In response to growing criticism and campaigns such as Stop Taxing Periods, January 1st 2021 saw the Value Added Tax on sanitary products cut to zero, just as the UK exited the EU. According to the government website, the move comes as “part of wider government action to End Period Poverty”.
This comes following years of activism demanding the government to declassify period products as non-essential items - a branding that has been in place since 1973, when the tax was 10% and rose significantly to its highest point of 17.5% in 1991. However, in 2000, the lower 5% tax was instated after Labour MP Dawn Primarolo led a successful campaign and this rate has remained since.
Despite efforts to bring the VAT down to zero for decades, the government insisted that it was not possible while the UK was under EU tax laws, which classified the products as luxuries and not essentials.
As a temporary solution, a government scheme set up in 2015 meant all the VAT acquired from sanitary products were put into a Tampon Tax Fund, which was then donated to women’s charities and projects. However, this scheme was criticised for its implication that the government's funding gaps associated with supporting and protecting women were also being funded by women. In 2017, the fund was condemned after it had emerged that some of the money was being directed to Life, an anti-abortion charity.

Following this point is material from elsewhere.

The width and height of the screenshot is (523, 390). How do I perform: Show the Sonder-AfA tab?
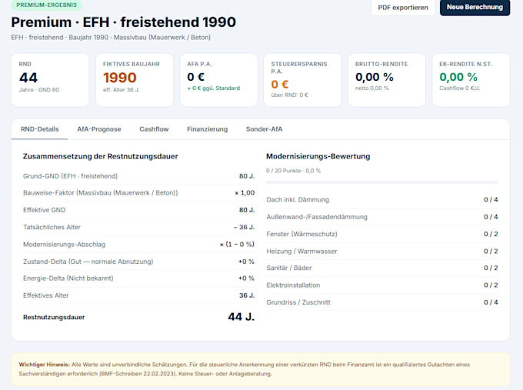coord(264,129)
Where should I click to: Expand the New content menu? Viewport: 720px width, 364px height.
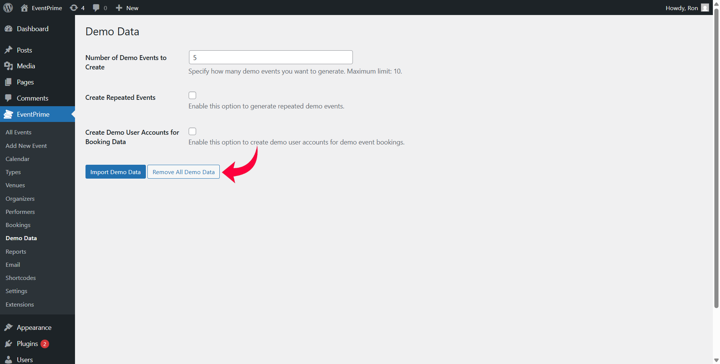coord(127,8)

The news that the “sexist” tax has been scrapped has been welcomed with open arms by campaigners. Talking to The Independent, Laura Coryton, who set up the Stop Taxing Periods campaign, said: “This change is about so much more than a drop in period products and prices. While of course, that is really important as poverty is increasing during the crisis, it is also about acknowledging issues we deem to be women’s issues are about all of society. We are ending a sexist policy.”

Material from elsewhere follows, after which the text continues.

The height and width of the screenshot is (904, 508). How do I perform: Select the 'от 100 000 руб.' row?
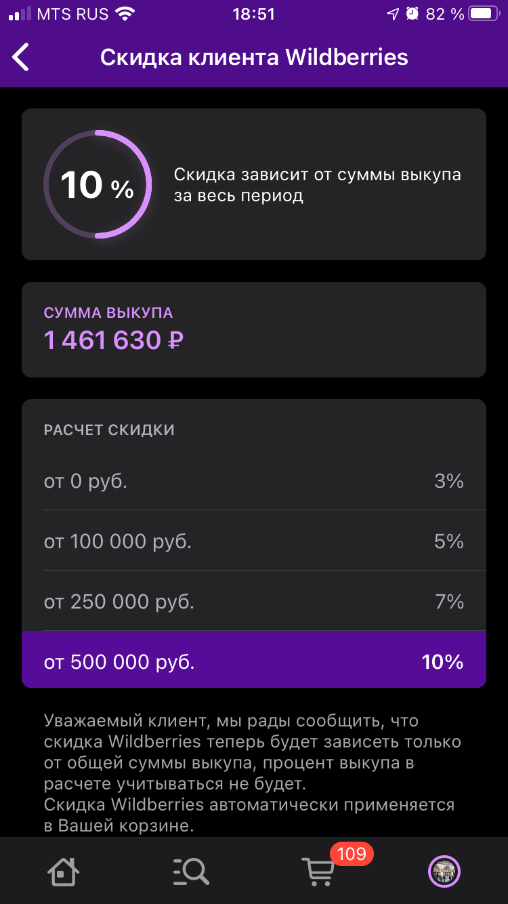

A survey conducted by Plan International UK charity in 2017 found that 1 in 10 girls had been unable to afford sanitary products and therefore had to improvise, and 1 in 7 had to ask their friends for sanitary products due to affordability difficulties. Additionally, period poverty has caused around 137,000 children across the UK to miss school days.
The tax cut, the government estimates, will save around 7p on a pack of 12 tampons and 5p on a pack of 12 sanitary pads, which, over a lifetime, adds up to an approximate saving of £40.
While Coryton celebrates the axing of the tampon tax, she expresses her frustration at it being used as part of a political pro-Brexit agenda. The criticism came after Sir Bernard Jenkin said during a Brexit debate a few weeks ago that abolishing the tampon tax would only be possible by leaving the EU. However, Coryton disagrees. In 2016, a unanimous vote by the European parliament meant the process of allowing any EU country to abolish the tampon tax was permitted to start.
“That process has since gone cold, because we then left the EU and we were the ones pushing for it,” Coryton told the Guardian. “So if anything, actually, Brexit has made it worse, because if we were to have stayed in the EU, then this piece of legislation would have gone through… then any EU member would be able to axe the tax, not just the UK.”
While it has been controversial for years, the abolition of the tampon tax comes as huge relief and success for the campaigners, individuals suffering from period poverty, and women’s rights charities across the UK.